Interior Ministry officials declined to comment. "I am not sure whether this information has been coordinated with the presidential administration," said Pavel Klimovsky, head of the ministry's press service.
The market offers at least 10 KRIT-type analytical systems, which are used as monitoring tools by federal agencies, while businessmen use them for corporate intelligence and market surveys.
Internet providers have been using SORM security and confidentiality protection software for the last eight years. The Russian Communications Ministry ordered them to help secret services and to install Internet traffic analysis hardware and software.
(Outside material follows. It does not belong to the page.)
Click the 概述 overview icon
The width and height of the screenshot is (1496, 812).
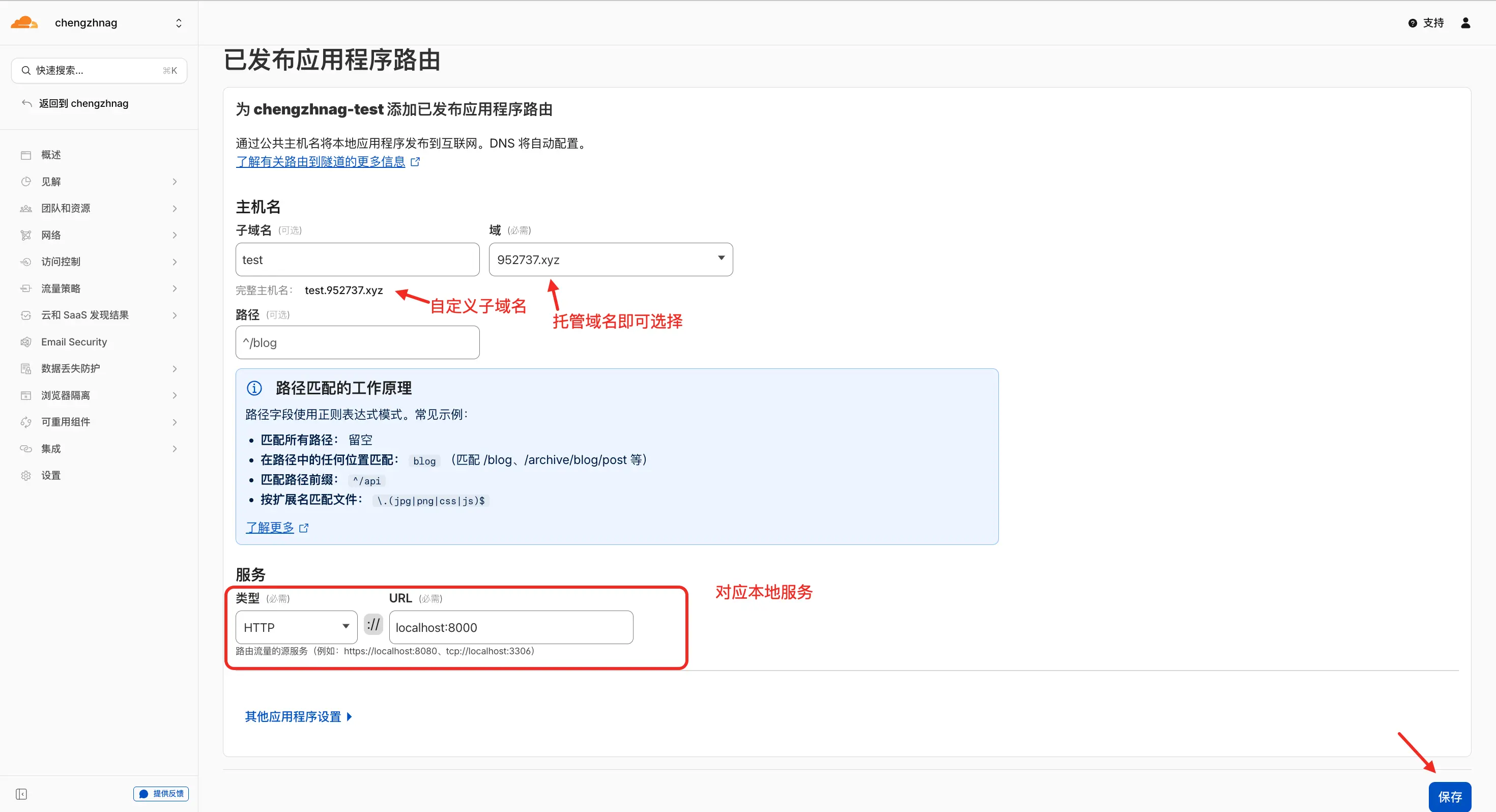pos(26,155)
"The System Archive software similar to America's i2 Investigative Analysis Software [upgraded by Russian experts], is the best SORM option," said Romachev.
Government to replace Yukos shareholders
Yukos, an embattled oil company, has filed a motion with an American court seeking to lift a ban on the sale of its foreign assets that was introduced at request of its temporary administration. Shareholders want to sell Yukos's stake in Mazeikiu Nafta, a Lithuanian refinery, and pay off their debts to the government. But the authorities are getting ready to replace the beleaguered major's shareholders.
"If the transaction is not completed soon [the Lithuanian government set the deadline at May 26], we will most probably lose it, and the plant can be nationalized," Yukos admitted.
Objections of temporary administrator Eduard Rebgun could be a sign that the government is working on a new scenario for Yukos's property. Most probably, the company will survive and keep all of its assets, but its shareholders, i.e. Menatep Group, will be replaced.
So far the Prosecutor's General Office does not have any financial charges to bring against Menatep shareholders, which means that it cannot seek its foreign assets to be arrested, confiscated and handed over to state-owned firms.
The government now hopes to receive assistance from Alexei Golubovich, Yukos' former director for strategic planning and corporate finance, recently arrested in Italy. Investigators expect him to testify about the illegal operations of Yukos shareholders, about certain threats on the part of one of them, Leonid Nevzlin, and about attempted murders that were allegedly prepared on his orders. But more importantly, he is expected to testify about the company's and its shareholders' involvement in money laundering.
Yet this is where the detainee will face the greatest danger. If he gives the necessary evidence, he will testify against himself, as he was in charge of all financial operations. This means that he will be automatically accused of money laundering and will not be able to get away with a suspended sentence.
Golubovich was told "not to resist" extradition to Russia, as his wife Olga Mirimskaya runs a successful business in Russia, the Russky Produkt company.